# Can you recommend a good independent financia advisor



## sam h (11 May 2011)

We are in a fortunate position at the moment & would like some advice on what we should do with our hard earned savings going forward. We are fairly diversified, but I feel we could do more.

I would like to sit with an indepentent (no commision affiliations) advisor for a few hours and have them overview our situation & what steps we might take going forward, taking into account where we are currently & our level of risk adversion.

I'm hoping it will be a few hundred well spent.

I have a spreadsheet of where we are at the moment - I assume that would give a good starting point.

Can anyone recommend someone they have used in the past & any details (PM details if you rather not post)

Hope I'm not breeching guidelines, but I see authorised advisers have been listed in the past (list seems to be about 2/3 years old)

Any further advice on what else I should do, (like should I speak to more than 1 advisor etc)

Thanks


----------



## Emmaf (25 May 2011)

If it's not breaking the rules can I too request info to be pm-ed regarding some personal financial advisor recommendations (Dublin area).



Thanks,


Emma


----------



## Macstuff (10 Jun 2011)

I would also appreciate the details of a good financial advisor in the Dublin area for my partner. Please PM me if you have any suggestions. 

His story is quite amusing and gives a good insight into whats going on with our banks. Our house was recently broken into and my partners car was stolen. The insurance sent a cheque last week which my partner lodged in his bank account. Even though he told the bank where the money came from and that he would be needing it for a new car, the bank rang yesterday to offer a "free meeting" with one of their financial advisors. 
He asked them was this becuase he had lodged a large sum of money recently. They said no and told him that this was becuase he has a good salary and great credit history etc etc. 
The amusing part is that he only bought the car six months ago and when he asked the same bank for a loan they told him he wasn't a strong enough candidate and that his credit history didn't justify it. Who are they trying to kid?

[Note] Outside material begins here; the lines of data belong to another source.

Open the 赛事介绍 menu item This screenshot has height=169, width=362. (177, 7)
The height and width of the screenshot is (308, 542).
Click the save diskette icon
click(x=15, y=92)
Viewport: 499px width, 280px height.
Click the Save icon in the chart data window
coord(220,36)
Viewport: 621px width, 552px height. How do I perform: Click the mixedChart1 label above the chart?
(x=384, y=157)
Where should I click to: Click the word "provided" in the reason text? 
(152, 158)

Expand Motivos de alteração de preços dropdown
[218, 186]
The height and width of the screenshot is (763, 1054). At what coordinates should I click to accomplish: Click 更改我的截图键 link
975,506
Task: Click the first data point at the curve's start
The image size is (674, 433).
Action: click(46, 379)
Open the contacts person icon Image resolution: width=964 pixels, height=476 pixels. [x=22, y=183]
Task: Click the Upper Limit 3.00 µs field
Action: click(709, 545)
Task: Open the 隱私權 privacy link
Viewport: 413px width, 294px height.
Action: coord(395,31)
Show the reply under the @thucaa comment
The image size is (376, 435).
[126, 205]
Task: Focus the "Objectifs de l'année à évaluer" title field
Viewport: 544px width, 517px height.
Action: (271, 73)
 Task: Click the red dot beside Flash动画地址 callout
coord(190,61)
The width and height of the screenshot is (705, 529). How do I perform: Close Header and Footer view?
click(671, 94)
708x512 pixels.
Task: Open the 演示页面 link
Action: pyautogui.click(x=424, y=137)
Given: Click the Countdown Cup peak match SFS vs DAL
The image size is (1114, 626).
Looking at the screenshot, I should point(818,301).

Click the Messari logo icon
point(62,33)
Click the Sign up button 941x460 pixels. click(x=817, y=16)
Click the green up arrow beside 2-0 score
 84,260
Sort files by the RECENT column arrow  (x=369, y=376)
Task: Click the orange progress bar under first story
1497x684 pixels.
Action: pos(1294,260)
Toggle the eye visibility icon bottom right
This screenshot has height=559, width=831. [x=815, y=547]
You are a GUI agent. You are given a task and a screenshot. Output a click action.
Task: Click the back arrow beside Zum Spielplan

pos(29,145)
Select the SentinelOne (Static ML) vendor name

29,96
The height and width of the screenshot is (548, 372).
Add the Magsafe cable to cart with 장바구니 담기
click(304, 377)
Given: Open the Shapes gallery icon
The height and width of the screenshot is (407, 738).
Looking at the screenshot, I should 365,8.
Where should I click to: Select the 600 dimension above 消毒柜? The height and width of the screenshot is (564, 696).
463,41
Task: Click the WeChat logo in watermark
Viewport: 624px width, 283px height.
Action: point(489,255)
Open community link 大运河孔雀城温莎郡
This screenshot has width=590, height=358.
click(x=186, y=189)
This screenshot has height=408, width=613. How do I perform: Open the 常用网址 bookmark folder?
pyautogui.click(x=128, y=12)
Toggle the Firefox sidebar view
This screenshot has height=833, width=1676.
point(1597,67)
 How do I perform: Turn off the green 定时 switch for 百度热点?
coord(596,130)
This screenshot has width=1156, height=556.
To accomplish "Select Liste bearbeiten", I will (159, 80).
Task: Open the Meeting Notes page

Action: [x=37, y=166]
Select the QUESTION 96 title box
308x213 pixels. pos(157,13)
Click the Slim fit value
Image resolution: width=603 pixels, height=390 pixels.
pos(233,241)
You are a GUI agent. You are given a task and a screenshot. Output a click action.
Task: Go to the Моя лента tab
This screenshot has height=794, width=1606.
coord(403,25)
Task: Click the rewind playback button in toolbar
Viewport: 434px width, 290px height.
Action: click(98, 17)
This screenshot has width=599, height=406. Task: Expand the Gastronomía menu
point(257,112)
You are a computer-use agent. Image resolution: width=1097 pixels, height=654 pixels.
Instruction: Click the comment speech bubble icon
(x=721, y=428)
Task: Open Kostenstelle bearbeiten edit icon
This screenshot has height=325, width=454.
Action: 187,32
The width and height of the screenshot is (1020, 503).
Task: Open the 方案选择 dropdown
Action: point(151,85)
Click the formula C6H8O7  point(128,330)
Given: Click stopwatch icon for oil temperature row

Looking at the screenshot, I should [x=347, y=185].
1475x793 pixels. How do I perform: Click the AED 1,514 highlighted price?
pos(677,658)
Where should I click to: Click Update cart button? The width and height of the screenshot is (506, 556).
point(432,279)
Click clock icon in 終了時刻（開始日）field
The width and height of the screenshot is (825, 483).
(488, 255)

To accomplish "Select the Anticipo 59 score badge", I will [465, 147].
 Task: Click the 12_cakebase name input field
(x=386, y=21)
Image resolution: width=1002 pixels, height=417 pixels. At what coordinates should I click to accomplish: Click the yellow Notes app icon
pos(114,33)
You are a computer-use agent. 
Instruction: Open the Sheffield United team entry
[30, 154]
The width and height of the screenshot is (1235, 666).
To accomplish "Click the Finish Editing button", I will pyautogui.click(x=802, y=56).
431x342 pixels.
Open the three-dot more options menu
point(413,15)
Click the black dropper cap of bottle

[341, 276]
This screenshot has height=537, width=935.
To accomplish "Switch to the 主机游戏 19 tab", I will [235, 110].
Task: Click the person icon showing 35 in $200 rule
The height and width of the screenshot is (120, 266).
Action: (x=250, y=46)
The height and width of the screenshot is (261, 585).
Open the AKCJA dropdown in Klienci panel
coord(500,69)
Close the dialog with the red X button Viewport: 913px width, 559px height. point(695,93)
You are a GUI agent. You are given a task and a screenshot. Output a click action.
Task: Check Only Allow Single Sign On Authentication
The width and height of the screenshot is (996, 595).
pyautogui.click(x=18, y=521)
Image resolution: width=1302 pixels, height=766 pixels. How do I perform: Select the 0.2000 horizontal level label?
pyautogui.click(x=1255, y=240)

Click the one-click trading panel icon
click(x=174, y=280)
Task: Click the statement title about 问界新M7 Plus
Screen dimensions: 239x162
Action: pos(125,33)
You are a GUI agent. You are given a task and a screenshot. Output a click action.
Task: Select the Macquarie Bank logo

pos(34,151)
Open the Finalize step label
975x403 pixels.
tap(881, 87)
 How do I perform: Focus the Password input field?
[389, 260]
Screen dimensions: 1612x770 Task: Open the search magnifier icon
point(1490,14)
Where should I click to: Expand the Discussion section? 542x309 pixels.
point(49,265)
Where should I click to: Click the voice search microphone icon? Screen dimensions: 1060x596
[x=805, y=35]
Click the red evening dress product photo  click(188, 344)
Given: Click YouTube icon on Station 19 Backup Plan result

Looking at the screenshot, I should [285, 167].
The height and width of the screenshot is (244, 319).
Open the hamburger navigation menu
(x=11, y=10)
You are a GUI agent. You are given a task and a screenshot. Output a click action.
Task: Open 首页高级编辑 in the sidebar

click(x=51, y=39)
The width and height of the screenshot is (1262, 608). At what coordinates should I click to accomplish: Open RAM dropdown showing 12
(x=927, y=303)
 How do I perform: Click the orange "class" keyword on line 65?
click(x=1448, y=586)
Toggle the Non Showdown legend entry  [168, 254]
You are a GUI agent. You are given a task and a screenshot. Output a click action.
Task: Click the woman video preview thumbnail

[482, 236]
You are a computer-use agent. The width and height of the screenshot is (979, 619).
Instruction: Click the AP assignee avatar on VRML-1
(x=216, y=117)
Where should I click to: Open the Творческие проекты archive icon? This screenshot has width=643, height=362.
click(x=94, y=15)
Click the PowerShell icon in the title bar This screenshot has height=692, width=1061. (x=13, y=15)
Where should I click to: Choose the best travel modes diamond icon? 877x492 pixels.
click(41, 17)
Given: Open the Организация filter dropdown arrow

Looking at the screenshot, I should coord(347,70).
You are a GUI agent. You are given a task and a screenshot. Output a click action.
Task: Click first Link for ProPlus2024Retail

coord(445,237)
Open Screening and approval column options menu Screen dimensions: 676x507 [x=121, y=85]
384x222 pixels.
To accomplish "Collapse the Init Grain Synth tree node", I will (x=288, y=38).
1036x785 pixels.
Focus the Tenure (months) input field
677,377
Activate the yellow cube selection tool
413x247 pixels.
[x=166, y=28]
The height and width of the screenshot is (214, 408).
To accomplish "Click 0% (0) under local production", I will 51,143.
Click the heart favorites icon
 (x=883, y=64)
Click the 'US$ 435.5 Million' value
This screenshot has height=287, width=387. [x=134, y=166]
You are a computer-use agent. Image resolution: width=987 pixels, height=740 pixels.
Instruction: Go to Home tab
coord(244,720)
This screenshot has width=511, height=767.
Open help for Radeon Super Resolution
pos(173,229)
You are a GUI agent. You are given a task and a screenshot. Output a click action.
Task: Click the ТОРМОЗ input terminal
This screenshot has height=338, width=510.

I suspect that if he did meet with the financial advisor the "expert" would tell him to invest in the various savings and investment products they offer.


----------



## 46E (10 Jun 2011)

*financial advisor*

i too would appreciate independent financial advice. any suggestions would be welcome.


----------



## wbbs (10 Jun 2011)

I think it is an almost impossible task to get good financial advice this minute because everything is so uncertain that you would need a crystal ball and a good one at that.   

I am a qualified financial adviser with years of experience, now admittedly most of them were with a main financial institution so I couldn't have been considered independent but nevertheless I have a conscience and never guided anyone into anything I did not feel was suitable for them (by the way I did not earn commission, just a salary).  I have also since worked for independent agencies giving financial advice, but no one knows this minute what is a good decision or not.  Hell I can't even advise myself, don't know what to do with my own savings to keep them safe, have read everything I can on here and elsewhere re putting them outside the country, other currencies, shares etc and still don't know what is the best thing to do.   

What seems like good advice at any moment in time can turn out very wrong as we all know, I bought bank shares when they were supposedly low at around €8, well we all know what happened there, thank God a family member did not take my advice to buy some at the same time. 

This information is of no use to you but I don't think there is any guru out there who can safely give you good advice, at best you can get them to review existing savings accounts, pension plans, insurance etc to see if you can get better deal on them but as for predicting what changes to make to ensure a safe retirement then if you find one let me know.


----------



## Happy Girl (10 Jun 2011)

http://www.askaboutmoney.com/showthread.php?t=156343
The post above links to a similar query I posted last week. As we had no direct recommendations from previous clients who had one-to-one business advice I was reluctant to pay out 400euro. Again I am in a very similar situation to everybody else. Most of our savings are in banks and that is really all we know. I have looked into putting some of our savings into etf's long term and have scoured both this site and other sites to get further information. But I do have a sense that time is not on our side with regards to banks/default/etc etc and that these products (etf's) need to be looked at and reviewed over a period of time before purchasing and I am not really sure how much I need to know before I can make informed decisions. Do I need to know every details about every company listed?


----------